When people view a photo the “viewing size” of the photo is already preset – the size of an ipad, the size of a 6×4 print, the size of 30×20 inch print.
Nobody views a photo at 100% crop unless they are the FBI trying to catch a serial killer – in which case the 6s will give more detail as seen in your photos
Granted, I can see you make a brief mention in of this in your comments.
It would be great if you could perform the above modifications at re-post some images to compare them once the sizes of the images has been equalised – and them to compare 100% crops – I would be very interested. Unfortunately I don’t have both devices.
However, thanks for the insightful information — I am very interested in the capabilities of the camera and I was going to purchase an iphone 6s and I’m still going to purchase an iphone 6s
Thank you for the great review. Loved it. I, too, own the a6000 and have just upgraded from the 6 Plus to the 6S, mainly for the 4k Video and improvements with pictures. For me, I am noticing a bigger improvement over the 6 Plus, but then again, mine was one that had the faulty camera and when they replaced it, I began seeing other problems. The 6S resolves those issues. My girlfriend consistently gets better pictures with her 6 than with me and my 6 Plus. In any case, it is clear the 6S won’t replace a DSLR but it certainly provides exceptional photos and video. Looking forward to a year with my 6S and all the images I will be taking with it!
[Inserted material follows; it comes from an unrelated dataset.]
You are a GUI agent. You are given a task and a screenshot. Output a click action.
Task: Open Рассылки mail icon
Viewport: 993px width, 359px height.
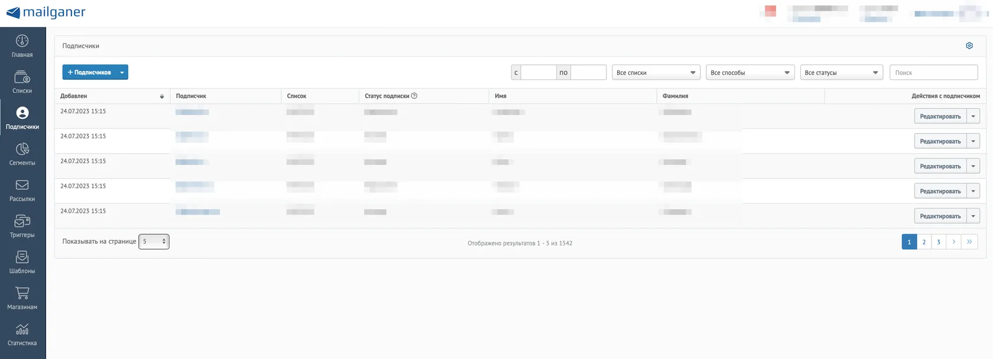click(22, 185)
I just picked up an a6000 as well and its a fantastic camera. The 35mm f/1.8 lens is a great prime and takes fantastic pictures. I have been finding it hard to use my iphone for any type of photography since I picked this up.
I think the biggest thing is the 4k video mode – in 20 years time when we are at 8K and have screens the size of our living room walls we’ll be glad we shot all our family video in 4k! Now for the average joe with a 16Gb phone, you’re buggered! I have footage on Super 8 from 40 years ago and I wish it were a little sharper. My 5S seems to be just fine for photos and in bright light the 1080p video looks good on the plasma 720p TV from 2008 I have! Funny as downsampling the 1080p to 720p makes it look better and it helps to have those incredible blacks on the Panny plasma.
I am rocking a GH4 for video and of course its video is nice but as they say, it’s what you got in your pocket that counts and sometimes when you’re wrangling kids and 100 other things a DSLR is just too much hassle and you have to use your smart phone.